◆ Brief
Below are entries to return in full. Keep each one exact.
━━ Information given
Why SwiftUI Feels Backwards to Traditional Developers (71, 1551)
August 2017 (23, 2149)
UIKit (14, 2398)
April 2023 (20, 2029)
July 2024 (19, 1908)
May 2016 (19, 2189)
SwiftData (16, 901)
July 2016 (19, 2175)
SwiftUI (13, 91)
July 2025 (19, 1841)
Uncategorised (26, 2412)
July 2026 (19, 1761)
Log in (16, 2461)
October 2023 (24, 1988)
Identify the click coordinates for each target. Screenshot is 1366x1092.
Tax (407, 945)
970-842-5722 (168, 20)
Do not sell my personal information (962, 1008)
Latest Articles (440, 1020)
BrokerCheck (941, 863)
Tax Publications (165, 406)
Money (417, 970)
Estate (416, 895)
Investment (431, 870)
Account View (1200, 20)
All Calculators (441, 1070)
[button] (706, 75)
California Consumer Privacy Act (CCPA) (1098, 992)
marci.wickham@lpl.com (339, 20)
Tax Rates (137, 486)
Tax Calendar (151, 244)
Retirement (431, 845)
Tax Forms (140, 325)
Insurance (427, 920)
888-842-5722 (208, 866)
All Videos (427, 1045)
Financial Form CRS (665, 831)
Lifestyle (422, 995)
━━━━
◆ Written solution
Why SwiftUI Feels Backwards to Traditional Developers (71, 1551)
August 2017 (23, 2149)
UIKit (14, 2398)
April 2023 (20, 2029)
July 2024 (19, 1908)
May 2016 (19, 2189)
SwiftData (16, 901)
July 2016 (19, 2175)
SwiftUI (13, 91)
July 2025 (19, 1841)
Uncategorised (26, 2412)
July 2026 (19, 1761)
Log in (16, 2461)
October 2023 (24, 1988)
Identify the click coordinates for each target. Screenshot is 1366x1092.
Tax (407, 945)
970-842-5722 (168, 20)
Do not sell my personal information (962, 1008)
Latest Articles (440, 1020)
BrokerCheck (941, 863)
Tax Publications (165, 406)
Money (417, 970)
Estate (416, 895)
Investment (431, 870)
Account View (1200, 20)
All Calculators (441, 1070)
[button] (706, 75)
California Consumer Privacy Act (CCPA) (1098, 992)
marci.wickham@lpl.com (339, 20)
Tax Rates (137, 486)
Tax Calendar (151, 244)
Retirement (431, 845)
Tax Forms (140, 325)
Insurance (427, 920)
888-842-5722 (208, 866)
All Videos (427, 1045)
Financial Form CRS (665, 831)
Lifestyle (422, 995)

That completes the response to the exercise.